Apparently something in the communication stack figures this out for us and saves this information in the current message's properties. Once you know which case applies to you, just return your standard error response appropriately. In my example, I'm returning an instance of one of my custom classes that inherits from System.ServiceModel.Channels.Message. This way I can control exactly the way the response looks. WARNING! Use the above approach at your own risk. Obviously it will stop working if a new version of .NET starts doing it differently.

In Part III, I'll discuss how to handle errors generated from IIS that don't get handled by WCF at all.

Custom Errors in WCF REST Services - Part III

In Part I, I discussed how to handle errors from your WCF services so that you can give your API users a consistent error result.

In Part II, I discussed how to handle a few of those errors generated by WCF that don't get sent to your IErrorHandler implementation.

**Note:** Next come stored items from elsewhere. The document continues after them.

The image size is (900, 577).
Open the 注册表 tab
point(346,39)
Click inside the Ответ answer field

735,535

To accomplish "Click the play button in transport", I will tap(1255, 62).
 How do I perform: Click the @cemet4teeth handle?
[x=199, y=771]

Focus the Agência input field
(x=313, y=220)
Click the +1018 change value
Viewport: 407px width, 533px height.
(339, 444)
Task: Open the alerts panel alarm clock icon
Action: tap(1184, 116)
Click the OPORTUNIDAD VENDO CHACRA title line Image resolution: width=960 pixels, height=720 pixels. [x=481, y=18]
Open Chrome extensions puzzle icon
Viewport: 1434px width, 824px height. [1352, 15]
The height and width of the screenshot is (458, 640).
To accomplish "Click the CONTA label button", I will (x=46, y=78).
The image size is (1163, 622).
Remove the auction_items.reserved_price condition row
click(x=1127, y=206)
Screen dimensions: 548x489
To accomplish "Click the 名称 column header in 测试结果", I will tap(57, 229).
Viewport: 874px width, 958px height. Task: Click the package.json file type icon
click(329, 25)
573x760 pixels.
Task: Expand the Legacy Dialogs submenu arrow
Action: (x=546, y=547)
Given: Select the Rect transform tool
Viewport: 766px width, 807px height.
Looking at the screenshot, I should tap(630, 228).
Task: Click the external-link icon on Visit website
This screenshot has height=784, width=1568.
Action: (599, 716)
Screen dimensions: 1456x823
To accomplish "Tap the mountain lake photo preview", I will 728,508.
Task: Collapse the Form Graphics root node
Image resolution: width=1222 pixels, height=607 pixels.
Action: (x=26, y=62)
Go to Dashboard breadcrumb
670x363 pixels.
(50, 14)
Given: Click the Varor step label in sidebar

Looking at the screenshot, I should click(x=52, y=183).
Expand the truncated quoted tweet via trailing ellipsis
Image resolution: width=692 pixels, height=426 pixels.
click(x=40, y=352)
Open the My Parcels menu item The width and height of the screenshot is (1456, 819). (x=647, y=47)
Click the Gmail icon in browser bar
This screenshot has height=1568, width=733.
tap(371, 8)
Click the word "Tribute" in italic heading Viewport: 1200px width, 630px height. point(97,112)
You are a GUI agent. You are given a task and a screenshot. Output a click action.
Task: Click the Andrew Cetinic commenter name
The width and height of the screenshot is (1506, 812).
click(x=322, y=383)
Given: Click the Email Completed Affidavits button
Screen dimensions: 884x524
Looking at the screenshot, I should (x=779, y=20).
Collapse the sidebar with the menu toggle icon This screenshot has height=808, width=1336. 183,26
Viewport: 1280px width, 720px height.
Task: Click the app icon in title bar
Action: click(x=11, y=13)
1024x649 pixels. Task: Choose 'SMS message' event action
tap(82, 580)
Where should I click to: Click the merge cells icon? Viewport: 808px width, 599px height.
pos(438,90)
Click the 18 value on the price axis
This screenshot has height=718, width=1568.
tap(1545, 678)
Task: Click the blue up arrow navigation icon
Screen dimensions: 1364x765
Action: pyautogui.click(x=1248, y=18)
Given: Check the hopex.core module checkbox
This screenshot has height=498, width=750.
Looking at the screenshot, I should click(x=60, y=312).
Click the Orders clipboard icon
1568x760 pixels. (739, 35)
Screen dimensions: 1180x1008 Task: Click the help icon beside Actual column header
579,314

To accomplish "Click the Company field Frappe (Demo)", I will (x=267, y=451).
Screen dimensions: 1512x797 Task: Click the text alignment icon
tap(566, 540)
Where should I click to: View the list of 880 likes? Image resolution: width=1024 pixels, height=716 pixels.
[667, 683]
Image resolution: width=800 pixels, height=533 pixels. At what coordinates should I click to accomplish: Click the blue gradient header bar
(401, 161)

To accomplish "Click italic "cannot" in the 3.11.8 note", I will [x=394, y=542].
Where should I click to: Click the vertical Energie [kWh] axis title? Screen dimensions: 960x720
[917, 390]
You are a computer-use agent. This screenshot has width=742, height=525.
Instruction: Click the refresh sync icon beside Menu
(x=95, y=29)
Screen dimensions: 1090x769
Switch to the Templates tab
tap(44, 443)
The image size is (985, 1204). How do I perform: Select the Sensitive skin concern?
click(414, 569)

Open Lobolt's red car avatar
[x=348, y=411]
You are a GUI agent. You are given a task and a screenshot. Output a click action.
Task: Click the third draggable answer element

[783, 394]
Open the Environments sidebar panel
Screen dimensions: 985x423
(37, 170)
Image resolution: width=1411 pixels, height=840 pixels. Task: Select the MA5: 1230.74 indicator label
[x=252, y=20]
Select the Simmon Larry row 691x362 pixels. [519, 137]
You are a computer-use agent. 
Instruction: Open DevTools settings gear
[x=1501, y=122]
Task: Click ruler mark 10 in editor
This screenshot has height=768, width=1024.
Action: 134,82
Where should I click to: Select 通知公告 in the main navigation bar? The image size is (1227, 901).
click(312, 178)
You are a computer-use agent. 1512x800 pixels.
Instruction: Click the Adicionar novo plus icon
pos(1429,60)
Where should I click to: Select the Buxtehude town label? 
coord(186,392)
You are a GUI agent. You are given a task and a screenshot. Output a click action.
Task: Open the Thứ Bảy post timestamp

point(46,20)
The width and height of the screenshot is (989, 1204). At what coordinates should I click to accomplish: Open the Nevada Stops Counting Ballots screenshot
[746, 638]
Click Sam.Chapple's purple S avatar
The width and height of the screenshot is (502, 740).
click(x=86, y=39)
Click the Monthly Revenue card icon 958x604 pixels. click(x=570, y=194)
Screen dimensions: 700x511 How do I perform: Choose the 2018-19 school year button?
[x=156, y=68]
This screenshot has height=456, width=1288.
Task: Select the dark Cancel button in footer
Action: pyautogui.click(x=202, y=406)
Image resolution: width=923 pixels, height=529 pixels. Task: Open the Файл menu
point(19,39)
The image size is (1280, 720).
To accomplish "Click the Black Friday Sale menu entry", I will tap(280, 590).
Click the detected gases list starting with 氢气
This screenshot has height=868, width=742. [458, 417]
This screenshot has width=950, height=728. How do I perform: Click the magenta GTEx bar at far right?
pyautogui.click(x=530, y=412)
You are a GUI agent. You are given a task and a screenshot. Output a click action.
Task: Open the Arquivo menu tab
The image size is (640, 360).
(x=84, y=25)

Now that we've gotten WCF taken care of, there are even still some situations where an end user can get a bunch of HTML instead of a well formed XML response.

IIS Generated Errors
Now that we've gotten past WCF, there's one more layer that needs to be address. IIS has configuration settings that allow you to control the response that's given to a user for certain HTTP status codes. This might work for you, but if you need finer or programtic control, then you'll need to handle these errors yourself. A good example is the 500 Internal Server Error message. Let's say something in ASP.NET is misconfigured. In this scenario, IIS would give the end user an HTML 500 error. The approach I'm going to show for getting around this is for IIS 7.0. The idea is to write a custom IHttpHandler and tell IIS to route any IIS error to that handler. The handler can then return your custom error data contract to the caller. When IIS routes the request to your handler, it passes the error status code as a query string parameter. So all your handler has to do is parse this out and return the appropriate response.
public class ErrorHttpHandler : IHttpHandler
    {
        public bool IsReusable
        {
            get { return true; }
        }

        public void ProcessRequest(HttpContext context)
        {
            if (context.Request.QueryString.Count == 0)
                return;

            string strStatusCode = context.Request.QueryString[0].Split(';').FirstOrDefault() ?? "500";
            int statusCode = 500;
            int.TryParse(strStatusCode, out statusCode);

            string message = "Unhandled server error.";

            switch (statusCode)
            {
                case 400:
                    message = "Bad request.";
                    break;

                case 404:
                    message = "Item not found.";
                    break;
            }

            context.Response.StatusCode = statusCode;
            context.Response.Write(string.Format("<Error><Message>{0}</Message></Error>", message));
        }
    }

The above implementation is only to get you started. The last step is to configure IIS to forward errors to your handler.

<system.webServer>
    <httpErrors errorMode="Custom">
      <clear/> 
      <error statusCode="404" path="/application/ErrorHandler" responseMode="ExecuteURL"/>
      <error statusCode="400" path="/application/ErrorHandler" responseMode="ExecuteURL"/>
    </httpErrors>
    <handlers>
      <add name="ErrorHandler" path="ErrorHandler" verb="*" type="Your Application.ErrorHttpHandler, FrameworkAssembly"/>
    </handlers>
  </system.webServer>

The worst part of this approach is that you have to explicitly define which HTTP response codes you want to handle in your handler. It is possible to have a catch all, but doing so requires you to override the system configuration for IIS and I didn't have much success getting that to work on my machine.